Aristoteles zählt die Dichter zu den besten Lehrern des Volkes

Aristoteles zählt in Übereinstimmung mit der griechischen Tradition die Dichter zu den besten Lehrern des Volkes. Dabei spricht er ihnen laut Otfried Höffe nachdrücklich die Aufgabe zu, starke emotionale Wirkungen hervorzurufen. Aristoteles billigt der Dichtung eine eigene vorrangig nicht intellektuelle, sondern affektive Form von Rationalität zu, was auf ein Plädoyer für ein erhebliches Maß an ästhetischer Autonomie hinausläuft. Der griechische Philosoph befasst sich mit dem Wesen der Dichtung, mit ihren verschiedenen Gattungen und mit ihrer anthropologischen Grundlage. Dabei sieht er das Wesen in jener Mimesis, Nachahmung, die nicht etwa täuschende Echtheit sucht. Vielmehr besagt die Mimesis, dass selbst eine geniale Fiktion an vorgängig existierende Wirklichkeit, insbesondere an die emotionale, soziale und politisch Natur und Kultur des Menschen, zurückgebunden bleibt. Otfried Höffe ist Professor für Philosophie und lehrte in Fribourg, Zürich und Tübingen, wo er die Forschungsstelle Politische Philosophie leitet.
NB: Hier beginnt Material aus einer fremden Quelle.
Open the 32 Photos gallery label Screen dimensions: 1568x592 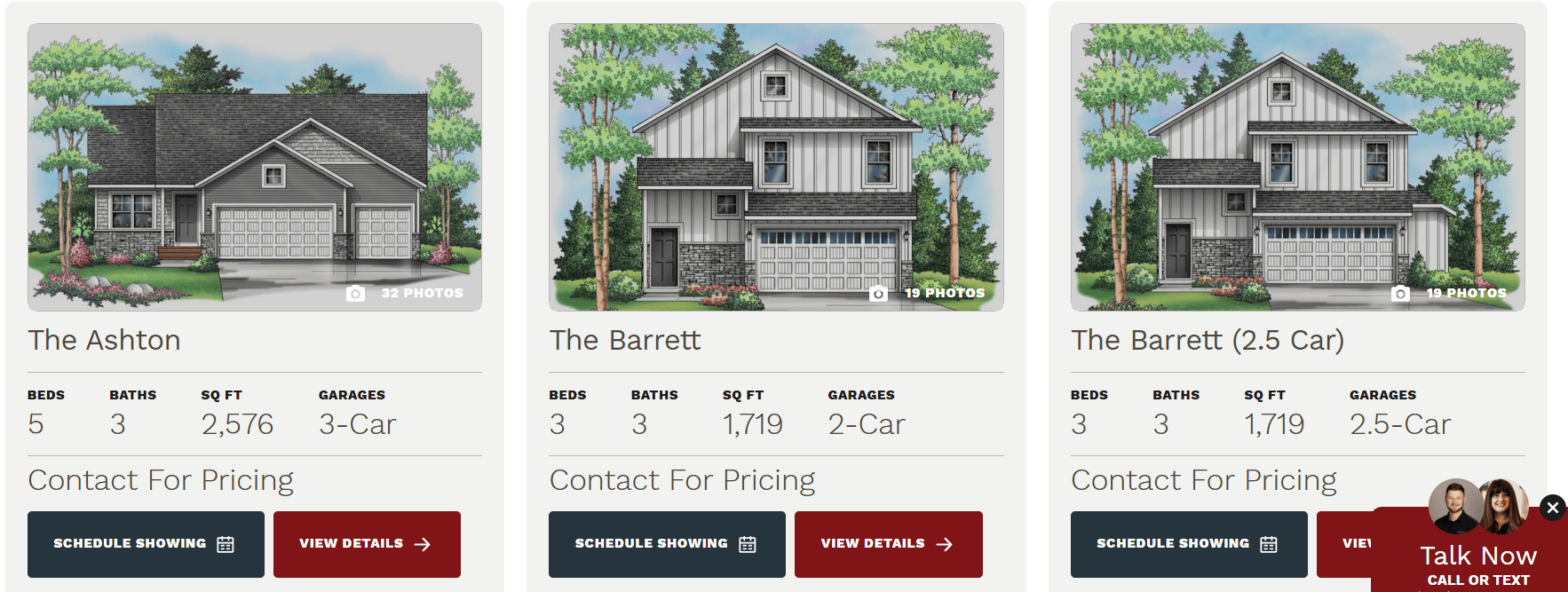[423, 293]
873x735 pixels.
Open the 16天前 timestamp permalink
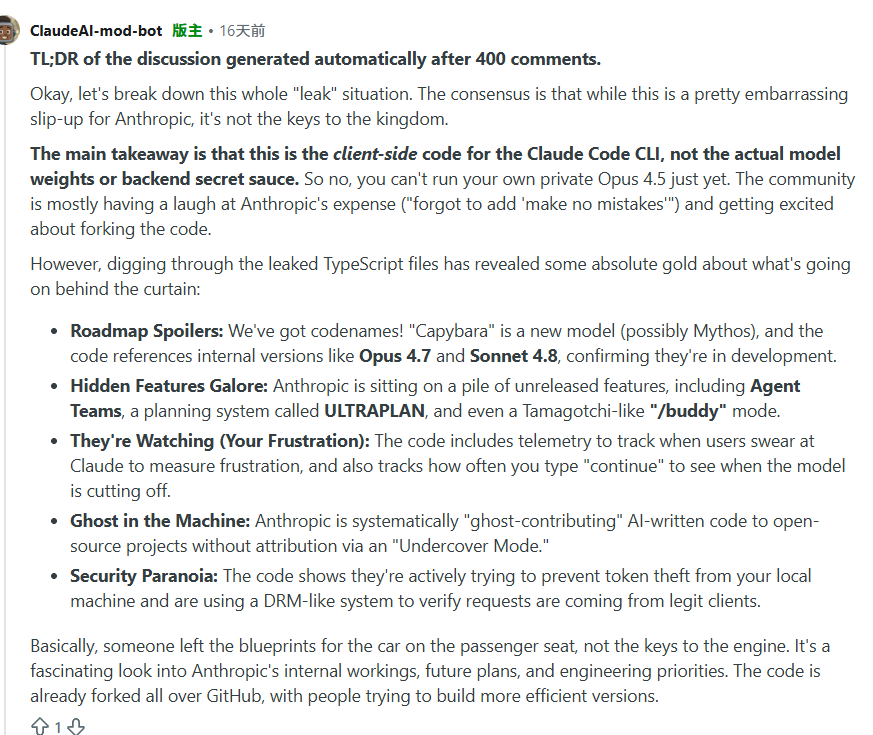(x=242, y=31)

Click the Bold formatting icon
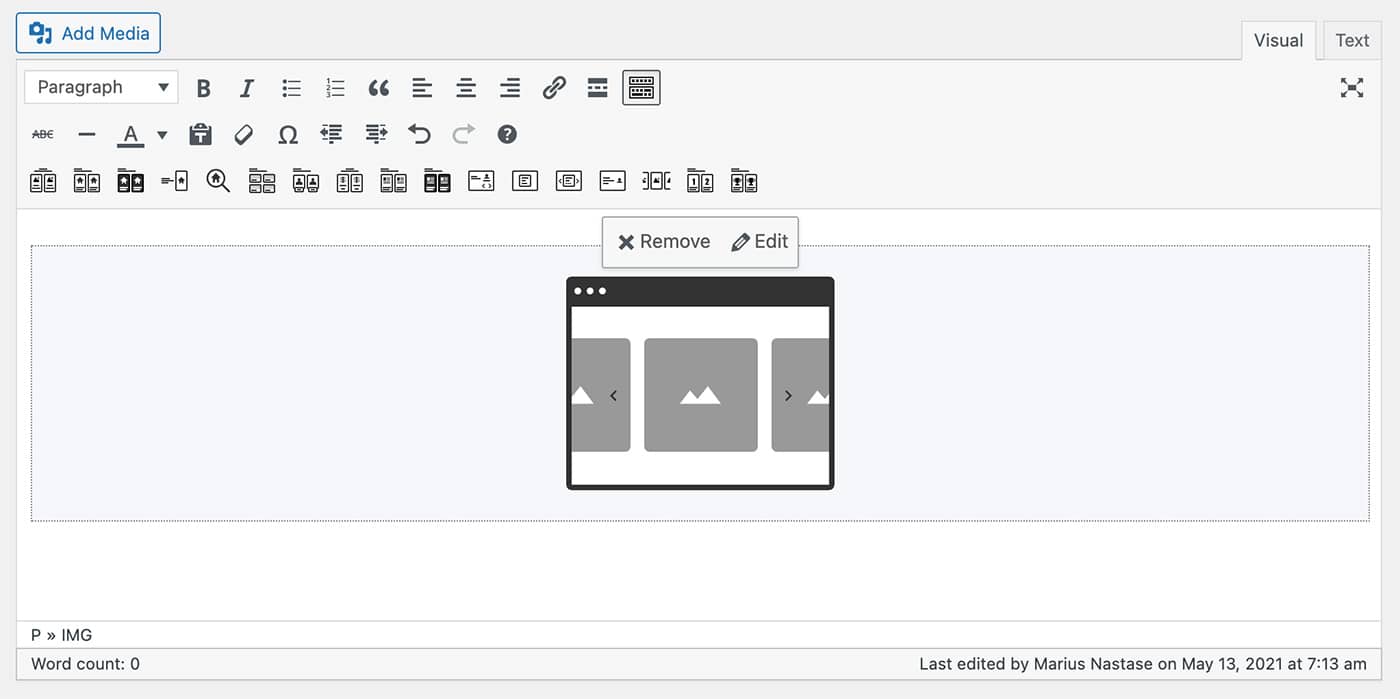click(x=203, y=88)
Die griechische Tragödie zählt zur Weltliteratur

Otfried Höffe erläutert: „Platons Prinzip der Wahrheit bleibt Aristoteles durchaus treu, es geschieht jedoch auf eine von Platons Dichtungskritik grundverschiedenen Weise. Erstens gibt es gemäß dem Begriff der Mimesis eine für die Dichtung charakteristische Art von Wahrheit, zu der zweitens die Aufgabe einer inneren Stimmigkeit hinzukommt.“ Noch in einer weiteren Hinsicht geht Aristoteles über Platon hinaus. Er beschränkt sich nicht auf Homer und Hesiod, sondern berücksichtigt den außergewöhnlichen Reichtum der griechischen Dichtung.
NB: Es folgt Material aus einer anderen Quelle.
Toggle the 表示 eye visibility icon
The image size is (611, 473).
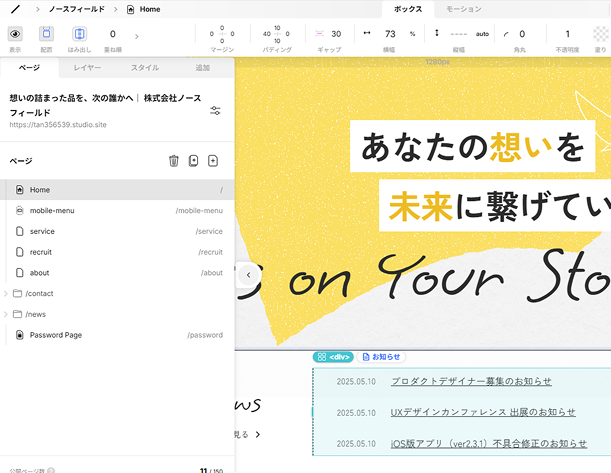pos(15,34)
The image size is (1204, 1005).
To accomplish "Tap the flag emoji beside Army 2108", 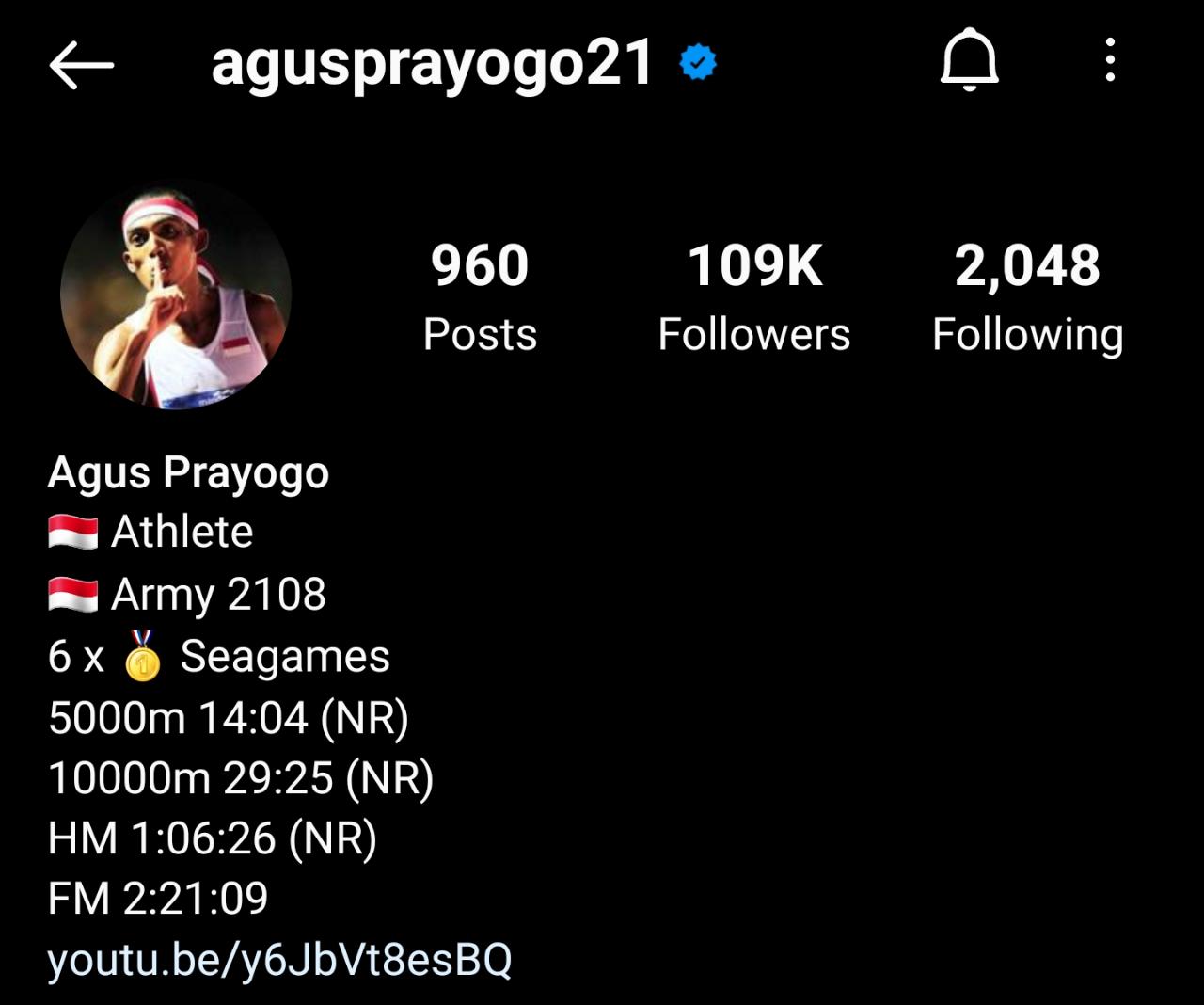I will coord(73,595).
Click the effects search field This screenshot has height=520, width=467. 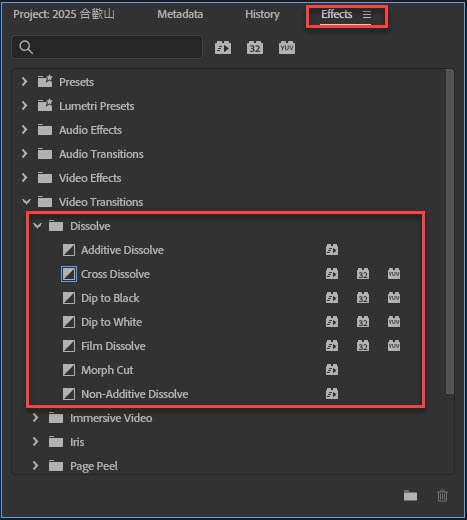coord(107,47)
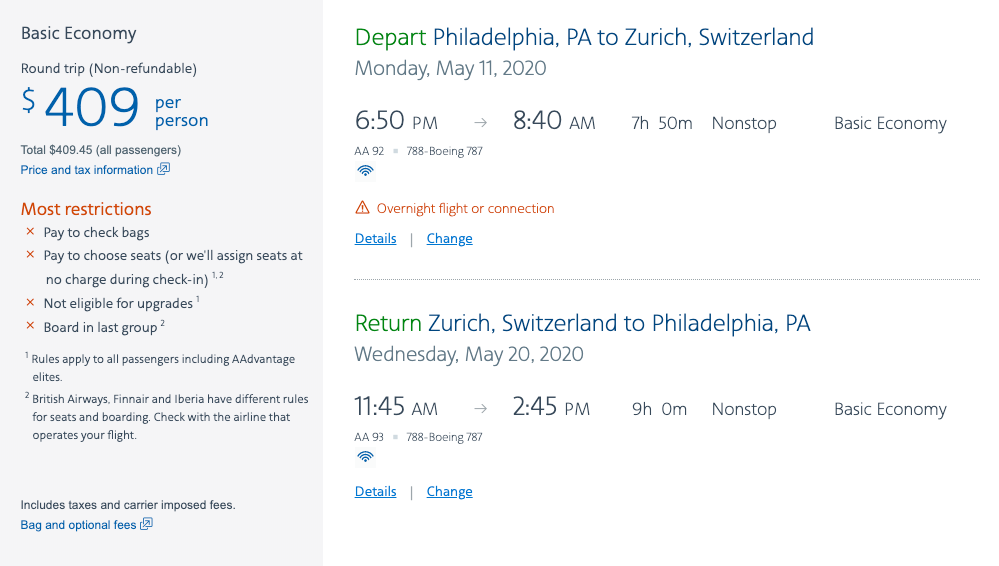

Dabei spielt die Tragödie, erneut aus dichtungsinternen Gründen, eine herausragende Rolle. Im Vergleich zum Epos zeichnet sie sich nämlich durch eine größere Eindringlichkeit aus; ferner erreicht sie das Ziel der Nachahmung mit einer geringeren Ausdehnung; nicht zuletzt bildet sie bei ihrer Mimesis ein höheres Maß an Einheit. Wegen der dramatischen Einheiten von Ort und Zeit und der Beschränkung auf wenige Figuren, vor allem aber wegen der Konzentration auf wesentliche Fragen der Menschheit ist die griechische Tragödie bis heute eine der bühnenwirksamsten Gestalten der Weltliteratur.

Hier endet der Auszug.